[Source extract]
— begin —

Congress having made no regulation in regard to the use of the highways, the power is vested in the legislature of the State, being a local and concurrent power. Welton v. Missouri, 91 U.S. 275; Henderson v. Mayor, 92 Ind. 259; Mobile v. Kimball, 102 Ind. 691; Escanaba Co. v. Chicago, 107 U.S. 678.



The plaintiffs below, the appellants here, owned and operated for hire, under proper license, motor trucks on the Columbia River Highway in Oregon, from the east boundary of Multnomah County to the west limits of the city of Hood River, a distance of 22.11 miles. This Highway extends from Portland to The Dalles, Oregon, and is a rural post road. The plaintiffs have complied with all the state rules and regulations respecting the operation of motor trucks upon the Highway, and under previous regulations carried a combined maximum load of not exceeding 22,000 pounds. The Highway Commission, under a law of Oregon, has reduced the maximum to 16,500 pounds, by an order in which the Commission recites that the road is being damaged by heavier loads. The plaintiffs filed this bill to enjoin the enforcement of the order, on the ground that it invades their federal constitutional rights.

— end —

[Problem]
Reproduce the Oregon highway load-limit passage in full, word for word. The data that comes next is separate from the Oregon highway load-limit passage.

[Rows]
— begin —

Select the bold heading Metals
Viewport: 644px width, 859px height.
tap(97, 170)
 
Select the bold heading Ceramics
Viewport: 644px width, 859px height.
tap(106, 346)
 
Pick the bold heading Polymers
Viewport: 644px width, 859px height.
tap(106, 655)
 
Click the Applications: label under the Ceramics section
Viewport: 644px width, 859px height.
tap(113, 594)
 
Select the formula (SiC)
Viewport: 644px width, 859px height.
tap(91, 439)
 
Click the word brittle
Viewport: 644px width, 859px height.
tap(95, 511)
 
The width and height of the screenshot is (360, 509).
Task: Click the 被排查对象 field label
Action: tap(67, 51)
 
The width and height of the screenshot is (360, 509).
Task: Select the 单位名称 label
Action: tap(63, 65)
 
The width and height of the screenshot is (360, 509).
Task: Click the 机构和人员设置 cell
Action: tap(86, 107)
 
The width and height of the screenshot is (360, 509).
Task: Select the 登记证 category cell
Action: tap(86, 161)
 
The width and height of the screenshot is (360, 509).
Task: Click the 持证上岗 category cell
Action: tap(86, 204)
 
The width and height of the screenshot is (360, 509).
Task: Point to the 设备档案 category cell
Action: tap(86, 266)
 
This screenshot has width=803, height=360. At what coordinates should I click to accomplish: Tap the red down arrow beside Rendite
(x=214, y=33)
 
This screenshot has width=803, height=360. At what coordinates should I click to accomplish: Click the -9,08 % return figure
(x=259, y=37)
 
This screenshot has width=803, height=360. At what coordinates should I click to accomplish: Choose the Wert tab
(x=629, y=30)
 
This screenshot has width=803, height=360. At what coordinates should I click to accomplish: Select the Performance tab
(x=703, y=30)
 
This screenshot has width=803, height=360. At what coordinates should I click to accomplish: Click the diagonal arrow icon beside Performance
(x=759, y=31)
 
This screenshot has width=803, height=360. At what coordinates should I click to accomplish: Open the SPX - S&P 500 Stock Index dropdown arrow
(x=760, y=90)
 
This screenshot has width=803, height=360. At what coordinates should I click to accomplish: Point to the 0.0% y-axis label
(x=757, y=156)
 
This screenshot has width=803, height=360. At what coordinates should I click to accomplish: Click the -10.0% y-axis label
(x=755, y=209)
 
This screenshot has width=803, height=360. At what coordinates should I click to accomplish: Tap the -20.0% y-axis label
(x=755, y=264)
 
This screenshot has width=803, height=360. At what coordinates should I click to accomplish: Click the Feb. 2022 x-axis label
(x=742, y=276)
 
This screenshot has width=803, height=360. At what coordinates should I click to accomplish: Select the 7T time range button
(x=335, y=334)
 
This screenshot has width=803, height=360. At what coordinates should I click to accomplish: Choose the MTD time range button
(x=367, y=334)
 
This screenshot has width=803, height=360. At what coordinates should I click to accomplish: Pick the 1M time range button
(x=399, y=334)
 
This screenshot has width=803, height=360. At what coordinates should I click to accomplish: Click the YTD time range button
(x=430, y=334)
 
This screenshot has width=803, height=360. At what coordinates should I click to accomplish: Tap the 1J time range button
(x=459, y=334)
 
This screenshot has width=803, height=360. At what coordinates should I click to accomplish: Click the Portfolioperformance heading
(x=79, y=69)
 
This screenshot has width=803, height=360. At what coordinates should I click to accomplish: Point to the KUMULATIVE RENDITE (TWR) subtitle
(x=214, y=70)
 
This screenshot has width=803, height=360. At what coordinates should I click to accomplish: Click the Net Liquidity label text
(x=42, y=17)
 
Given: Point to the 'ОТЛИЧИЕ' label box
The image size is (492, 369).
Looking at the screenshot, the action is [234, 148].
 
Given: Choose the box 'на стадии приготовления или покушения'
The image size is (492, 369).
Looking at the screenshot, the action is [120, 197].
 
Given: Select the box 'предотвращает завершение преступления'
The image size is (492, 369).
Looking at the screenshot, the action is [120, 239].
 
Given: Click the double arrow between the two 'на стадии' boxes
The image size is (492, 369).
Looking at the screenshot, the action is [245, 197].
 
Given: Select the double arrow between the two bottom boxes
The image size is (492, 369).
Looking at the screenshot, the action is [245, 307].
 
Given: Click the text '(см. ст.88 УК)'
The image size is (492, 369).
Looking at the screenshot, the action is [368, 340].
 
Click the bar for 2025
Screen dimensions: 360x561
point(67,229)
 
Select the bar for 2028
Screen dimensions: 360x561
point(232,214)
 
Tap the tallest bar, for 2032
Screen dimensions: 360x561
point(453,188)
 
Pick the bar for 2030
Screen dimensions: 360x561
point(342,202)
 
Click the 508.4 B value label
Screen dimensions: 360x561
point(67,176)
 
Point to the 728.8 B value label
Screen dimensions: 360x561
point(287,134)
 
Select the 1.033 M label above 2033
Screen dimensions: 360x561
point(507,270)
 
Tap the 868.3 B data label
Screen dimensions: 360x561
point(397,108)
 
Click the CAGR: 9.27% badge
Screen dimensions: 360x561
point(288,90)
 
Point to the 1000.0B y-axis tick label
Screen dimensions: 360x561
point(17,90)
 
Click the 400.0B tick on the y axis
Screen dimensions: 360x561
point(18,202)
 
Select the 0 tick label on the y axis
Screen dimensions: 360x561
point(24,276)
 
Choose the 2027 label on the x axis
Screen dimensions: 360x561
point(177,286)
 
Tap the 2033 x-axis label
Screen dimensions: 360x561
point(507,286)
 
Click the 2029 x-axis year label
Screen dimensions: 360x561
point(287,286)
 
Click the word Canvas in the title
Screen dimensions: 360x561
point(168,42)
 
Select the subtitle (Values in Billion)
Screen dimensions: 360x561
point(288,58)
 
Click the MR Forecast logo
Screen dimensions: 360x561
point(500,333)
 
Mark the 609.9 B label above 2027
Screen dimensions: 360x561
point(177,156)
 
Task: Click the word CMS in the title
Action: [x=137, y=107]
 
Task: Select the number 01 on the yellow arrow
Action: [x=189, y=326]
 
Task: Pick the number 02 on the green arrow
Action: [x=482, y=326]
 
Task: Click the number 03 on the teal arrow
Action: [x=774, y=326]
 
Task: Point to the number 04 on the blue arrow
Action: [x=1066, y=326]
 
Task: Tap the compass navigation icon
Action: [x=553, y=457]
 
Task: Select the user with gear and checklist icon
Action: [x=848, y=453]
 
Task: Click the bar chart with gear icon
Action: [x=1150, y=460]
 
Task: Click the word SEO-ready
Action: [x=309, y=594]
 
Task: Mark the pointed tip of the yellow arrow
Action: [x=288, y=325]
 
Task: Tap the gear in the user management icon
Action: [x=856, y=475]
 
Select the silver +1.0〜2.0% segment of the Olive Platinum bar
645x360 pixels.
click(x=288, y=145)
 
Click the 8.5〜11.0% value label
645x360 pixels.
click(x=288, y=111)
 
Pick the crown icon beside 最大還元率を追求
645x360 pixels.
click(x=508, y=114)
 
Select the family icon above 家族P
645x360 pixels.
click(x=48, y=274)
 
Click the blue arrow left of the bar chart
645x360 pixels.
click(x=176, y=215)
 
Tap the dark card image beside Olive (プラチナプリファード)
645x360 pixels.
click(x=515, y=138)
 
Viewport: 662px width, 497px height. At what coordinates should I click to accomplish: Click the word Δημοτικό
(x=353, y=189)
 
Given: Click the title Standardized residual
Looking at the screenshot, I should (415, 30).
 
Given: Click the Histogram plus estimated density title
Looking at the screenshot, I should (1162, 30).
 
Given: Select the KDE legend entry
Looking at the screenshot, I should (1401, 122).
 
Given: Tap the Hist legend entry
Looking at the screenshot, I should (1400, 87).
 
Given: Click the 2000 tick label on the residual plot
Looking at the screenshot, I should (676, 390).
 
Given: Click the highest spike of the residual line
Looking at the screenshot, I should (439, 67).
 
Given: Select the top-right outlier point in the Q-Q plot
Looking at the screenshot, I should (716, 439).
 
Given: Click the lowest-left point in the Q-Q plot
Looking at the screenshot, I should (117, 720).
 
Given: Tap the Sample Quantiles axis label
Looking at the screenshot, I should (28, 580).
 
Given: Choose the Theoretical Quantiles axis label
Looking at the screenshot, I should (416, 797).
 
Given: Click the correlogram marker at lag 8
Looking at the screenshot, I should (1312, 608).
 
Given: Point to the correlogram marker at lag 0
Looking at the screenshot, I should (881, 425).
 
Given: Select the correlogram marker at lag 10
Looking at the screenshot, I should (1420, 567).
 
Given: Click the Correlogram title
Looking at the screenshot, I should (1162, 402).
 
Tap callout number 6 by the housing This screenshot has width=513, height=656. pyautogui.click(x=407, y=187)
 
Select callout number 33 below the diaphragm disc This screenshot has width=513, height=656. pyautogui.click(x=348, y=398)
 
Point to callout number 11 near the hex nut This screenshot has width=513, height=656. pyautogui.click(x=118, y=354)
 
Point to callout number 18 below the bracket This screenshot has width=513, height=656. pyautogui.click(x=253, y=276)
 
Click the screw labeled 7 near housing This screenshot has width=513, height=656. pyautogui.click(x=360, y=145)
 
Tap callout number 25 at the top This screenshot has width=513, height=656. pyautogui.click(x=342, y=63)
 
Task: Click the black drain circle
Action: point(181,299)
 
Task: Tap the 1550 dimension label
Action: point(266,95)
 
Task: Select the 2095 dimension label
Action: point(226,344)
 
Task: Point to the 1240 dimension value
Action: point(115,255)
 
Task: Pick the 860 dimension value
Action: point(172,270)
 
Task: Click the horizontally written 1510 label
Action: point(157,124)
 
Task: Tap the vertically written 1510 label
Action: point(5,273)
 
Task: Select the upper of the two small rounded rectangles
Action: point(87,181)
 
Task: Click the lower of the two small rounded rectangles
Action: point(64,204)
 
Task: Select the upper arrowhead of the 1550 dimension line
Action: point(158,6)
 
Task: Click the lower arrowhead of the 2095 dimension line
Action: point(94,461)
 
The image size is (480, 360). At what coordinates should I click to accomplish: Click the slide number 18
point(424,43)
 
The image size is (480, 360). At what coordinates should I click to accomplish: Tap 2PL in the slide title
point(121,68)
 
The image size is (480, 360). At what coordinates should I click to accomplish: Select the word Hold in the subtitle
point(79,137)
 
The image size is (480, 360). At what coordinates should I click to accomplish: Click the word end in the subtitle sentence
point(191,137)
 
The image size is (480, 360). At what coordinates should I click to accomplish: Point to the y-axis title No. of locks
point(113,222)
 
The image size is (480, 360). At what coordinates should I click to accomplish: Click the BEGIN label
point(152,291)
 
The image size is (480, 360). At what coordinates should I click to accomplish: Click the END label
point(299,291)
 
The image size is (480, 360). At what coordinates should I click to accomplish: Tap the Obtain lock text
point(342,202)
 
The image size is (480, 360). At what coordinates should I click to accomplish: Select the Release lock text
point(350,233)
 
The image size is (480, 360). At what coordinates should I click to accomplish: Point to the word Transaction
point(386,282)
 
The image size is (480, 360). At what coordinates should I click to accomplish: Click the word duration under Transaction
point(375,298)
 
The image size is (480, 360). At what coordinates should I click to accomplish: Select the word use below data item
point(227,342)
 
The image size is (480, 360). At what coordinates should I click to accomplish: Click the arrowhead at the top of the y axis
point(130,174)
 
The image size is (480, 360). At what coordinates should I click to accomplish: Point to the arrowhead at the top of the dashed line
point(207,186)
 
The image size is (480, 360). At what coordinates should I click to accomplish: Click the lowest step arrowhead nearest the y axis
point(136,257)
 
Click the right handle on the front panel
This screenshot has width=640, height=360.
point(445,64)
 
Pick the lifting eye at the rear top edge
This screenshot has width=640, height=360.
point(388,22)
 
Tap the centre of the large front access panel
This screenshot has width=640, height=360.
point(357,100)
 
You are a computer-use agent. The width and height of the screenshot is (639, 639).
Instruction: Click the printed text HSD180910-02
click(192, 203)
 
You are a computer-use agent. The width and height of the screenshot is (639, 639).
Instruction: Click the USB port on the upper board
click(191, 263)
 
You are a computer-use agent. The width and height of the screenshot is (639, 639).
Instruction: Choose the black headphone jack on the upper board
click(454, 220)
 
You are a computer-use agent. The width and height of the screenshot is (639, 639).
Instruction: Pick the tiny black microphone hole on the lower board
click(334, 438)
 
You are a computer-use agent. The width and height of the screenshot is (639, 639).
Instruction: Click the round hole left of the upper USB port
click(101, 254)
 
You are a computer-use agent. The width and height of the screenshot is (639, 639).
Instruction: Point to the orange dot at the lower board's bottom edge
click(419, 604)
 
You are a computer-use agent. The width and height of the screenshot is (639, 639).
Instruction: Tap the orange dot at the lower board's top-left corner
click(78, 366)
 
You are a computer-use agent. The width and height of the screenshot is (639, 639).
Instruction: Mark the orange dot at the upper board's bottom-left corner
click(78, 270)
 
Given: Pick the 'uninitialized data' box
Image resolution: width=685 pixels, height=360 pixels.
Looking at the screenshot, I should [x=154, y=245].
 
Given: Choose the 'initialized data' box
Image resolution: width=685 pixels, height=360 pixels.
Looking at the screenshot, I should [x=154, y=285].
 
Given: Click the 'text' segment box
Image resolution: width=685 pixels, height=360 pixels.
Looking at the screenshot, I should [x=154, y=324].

— end —

[Answer to this task]
Congress having made no regulation in regard to the use of the highways, the power is vested in the legislature of the State, being a local and concurrent power. Welton v. Missouri, 91 U.S. 275; Henderson v. Mayor, 92 Ind. 259; Mobile v. Kimball, 102 Ind. 691; Escanaba Co. v. Chicago, 107 U.S. 678.



The plaintiffs below, the appellants here, owned and operated for hire, under proper license, motor trucks on the Columbia River Highway in Oregon, from the east boundary of Multnomah County to the west limits of the city of Hood River, a distance of 22.11 miles. This Highway extends from Portland to The Dalles, Oregon, and is a rural post road. The plaintiffs have complied with all the state rules and regulations respecting the operation of motor trucks upon the Highway, and under previous regulations carried a combined maximum load of not exceeding 22,000 pounds. The Highway Commission, under a law of Oregon, has reduced the maximum to 16,500 pounds, by an order in which the Commission recites that the road is being damaged by heavier loads. The plaintiffs filed this bill to enjoin the enforcement of the order, on the ground that it invades their federal constitutional rights.